With Selangor, Kuala Lumpur, Johor and Penang effectively switching to the conditional movement control order (CMCO) from March 5-18, the National Security Council (MKN) has also updated its guidelines for live performances.
Under the new guidelines, all events, shows or live performances in the creative industry are allowed but must be held without a live audience.
Understandably, many arts and culture practitioners are unhappy with the guidelines. After all, cinemas are allowed to resume operations starting March 5 with a 50% capacity.
“We are grateful for the efforts and diligence of the Malaysian Government in safeguarding the rakyat from further Covid-19 infection and balancing that with ensuring the economy of the country continues to grow.
“However, the decision to not allow the audience (in the performing arts scene) is disheartening. If other industries such as weddings and cinemas can open with 50% capacity while following strict SOPS, why are the performing arts not given the same SOP?” says Brian Kwan, theatre manager of the yet to be opened new performance venue the Petaling Jaya Performing Arts Centre (PJPac).
“To say that our industry has been allowed to reopen, operate and have such activities like shows and live events but without the presence of audiences is bewildering.
“We were concerned that the arts would be left behind once again and it seems our fears have come true, ” says Ian Chow, the Kuala Lumpur Performing Arts Centre’s (KLPac) group general manager.
Alexander Ooi, PenangPac’s company manager, agrees.

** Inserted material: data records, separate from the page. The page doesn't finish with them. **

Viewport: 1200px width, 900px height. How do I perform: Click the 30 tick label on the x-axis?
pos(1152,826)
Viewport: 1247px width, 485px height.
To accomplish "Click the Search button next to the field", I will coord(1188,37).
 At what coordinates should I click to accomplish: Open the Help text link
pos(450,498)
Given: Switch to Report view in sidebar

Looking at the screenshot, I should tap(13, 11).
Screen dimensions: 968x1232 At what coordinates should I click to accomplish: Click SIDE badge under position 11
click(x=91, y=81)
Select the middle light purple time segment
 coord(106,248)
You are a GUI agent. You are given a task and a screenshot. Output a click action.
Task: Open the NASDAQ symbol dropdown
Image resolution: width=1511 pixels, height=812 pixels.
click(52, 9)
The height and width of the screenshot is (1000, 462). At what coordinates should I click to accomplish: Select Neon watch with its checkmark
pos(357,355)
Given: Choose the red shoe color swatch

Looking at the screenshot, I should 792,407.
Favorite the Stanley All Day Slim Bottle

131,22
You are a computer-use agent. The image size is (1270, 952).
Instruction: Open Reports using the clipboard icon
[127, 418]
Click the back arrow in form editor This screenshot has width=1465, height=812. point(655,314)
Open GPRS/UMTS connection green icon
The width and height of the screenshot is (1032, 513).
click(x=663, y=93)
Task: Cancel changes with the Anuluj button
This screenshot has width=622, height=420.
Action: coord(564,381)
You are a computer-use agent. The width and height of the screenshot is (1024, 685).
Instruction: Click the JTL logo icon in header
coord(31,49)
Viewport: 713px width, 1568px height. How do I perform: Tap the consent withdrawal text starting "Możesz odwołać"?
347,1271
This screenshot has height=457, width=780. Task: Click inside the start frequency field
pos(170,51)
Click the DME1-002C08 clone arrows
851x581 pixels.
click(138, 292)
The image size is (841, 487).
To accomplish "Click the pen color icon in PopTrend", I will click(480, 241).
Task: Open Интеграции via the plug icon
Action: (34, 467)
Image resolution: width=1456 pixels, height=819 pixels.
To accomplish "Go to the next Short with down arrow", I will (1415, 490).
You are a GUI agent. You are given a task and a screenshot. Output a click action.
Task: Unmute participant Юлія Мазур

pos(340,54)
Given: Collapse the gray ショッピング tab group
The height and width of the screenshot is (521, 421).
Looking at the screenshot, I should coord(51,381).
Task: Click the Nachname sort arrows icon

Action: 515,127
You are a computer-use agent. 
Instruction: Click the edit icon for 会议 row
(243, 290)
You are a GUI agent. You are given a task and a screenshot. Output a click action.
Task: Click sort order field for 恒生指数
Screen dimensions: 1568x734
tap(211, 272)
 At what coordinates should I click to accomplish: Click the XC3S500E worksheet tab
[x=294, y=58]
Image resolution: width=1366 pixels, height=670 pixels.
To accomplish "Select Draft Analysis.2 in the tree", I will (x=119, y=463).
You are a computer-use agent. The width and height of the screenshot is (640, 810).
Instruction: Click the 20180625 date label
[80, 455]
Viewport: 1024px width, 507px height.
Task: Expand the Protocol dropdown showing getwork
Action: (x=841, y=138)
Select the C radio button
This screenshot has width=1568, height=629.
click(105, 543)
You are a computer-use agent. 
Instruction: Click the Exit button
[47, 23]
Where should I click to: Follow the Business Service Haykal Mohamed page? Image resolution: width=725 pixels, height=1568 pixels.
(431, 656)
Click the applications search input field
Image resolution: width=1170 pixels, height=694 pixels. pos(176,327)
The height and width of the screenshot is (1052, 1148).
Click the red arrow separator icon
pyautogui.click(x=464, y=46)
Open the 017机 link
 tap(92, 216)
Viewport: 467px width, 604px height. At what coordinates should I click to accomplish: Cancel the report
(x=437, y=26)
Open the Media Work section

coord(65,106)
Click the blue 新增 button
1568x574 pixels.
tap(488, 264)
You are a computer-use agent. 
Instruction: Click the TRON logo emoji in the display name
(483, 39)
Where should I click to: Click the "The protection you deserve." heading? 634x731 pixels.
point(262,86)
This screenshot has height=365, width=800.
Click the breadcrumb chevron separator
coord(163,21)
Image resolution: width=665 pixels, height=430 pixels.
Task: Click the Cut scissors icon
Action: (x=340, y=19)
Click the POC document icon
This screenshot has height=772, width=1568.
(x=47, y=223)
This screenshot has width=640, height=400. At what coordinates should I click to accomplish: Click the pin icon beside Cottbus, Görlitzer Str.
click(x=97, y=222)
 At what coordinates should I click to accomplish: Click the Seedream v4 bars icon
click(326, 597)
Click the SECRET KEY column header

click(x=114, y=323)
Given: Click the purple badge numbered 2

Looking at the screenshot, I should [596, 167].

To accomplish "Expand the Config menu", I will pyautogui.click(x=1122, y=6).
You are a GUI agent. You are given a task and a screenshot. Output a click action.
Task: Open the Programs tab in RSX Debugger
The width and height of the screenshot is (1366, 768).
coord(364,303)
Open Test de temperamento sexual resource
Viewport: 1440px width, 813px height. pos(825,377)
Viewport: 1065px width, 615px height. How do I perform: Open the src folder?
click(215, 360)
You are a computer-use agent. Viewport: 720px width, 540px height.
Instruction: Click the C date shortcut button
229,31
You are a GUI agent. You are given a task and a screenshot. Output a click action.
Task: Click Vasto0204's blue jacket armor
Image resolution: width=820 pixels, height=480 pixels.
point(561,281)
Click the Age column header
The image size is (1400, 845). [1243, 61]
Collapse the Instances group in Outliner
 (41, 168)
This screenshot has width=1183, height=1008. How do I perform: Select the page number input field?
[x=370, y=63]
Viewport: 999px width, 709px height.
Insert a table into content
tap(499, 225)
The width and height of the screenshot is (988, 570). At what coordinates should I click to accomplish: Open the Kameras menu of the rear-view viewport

“The performing arts industry depends on live performance with the audience. Performance without an audience with whatever SOP, does not help our industry, at all, ” says Ooi.
“We are puzzled by the move as the government doesn’t appear to have listened to the feedback from the community when the same decision was implemented during conditional MCO in 2020, ” says Instant Cafe Theatre’s producer CK Tan.
To address this, some industry players such as the Art, Live Festivals and Events Association (ALIFE) and the Cultural Economy Development Agency (Cendana) have put together a meeting on March 5 with the Communications and Multimedia Ministry, the National Security Council, the Health Ministry and the International Trade and Industry Ministry.
The meeting will be attended by a host of industry players, including KLPac representatives.
“We hope to convey the readiness of our industry to reopen with audiences, the evidence of how we successfully staged live shows with reduced capacities to permit physical distancing from July to October 2020 as well as the impact on our industry due to current restrictions, ” says Chow.
Tan hopes the government realises that “the arts are essential and not just ‘hiburan semata-mata’. Lots of livelihoods depend on the opening of the theatre venues. It should not be treated differently and the decisions of MKN should be based on scientific data.”
“In making determinations to reopen certain sectors of the economy, we ask that the Government not to forget the performing arts industry which employs in excess of 860,000 people and who are also meaningful contributors to the Malaysian economy, ” adds Kwan.
“MKN should not change the nature of any industries in its attempt to fight the pandemic instead it should assist in finding the best way to allow every industry to resume operation in a safe manner.
“It is unacceptable to us to have our hands tied and denied from having live performances which is the core nature of our industry when we see leniency given to others who do not even take SOPs seriously, ” says Ooi.
“I do not see any valid reason why MKN would not accept our proposal. I would like to think that they are sensible and care enough for the arts and live events, ” concludes Chow.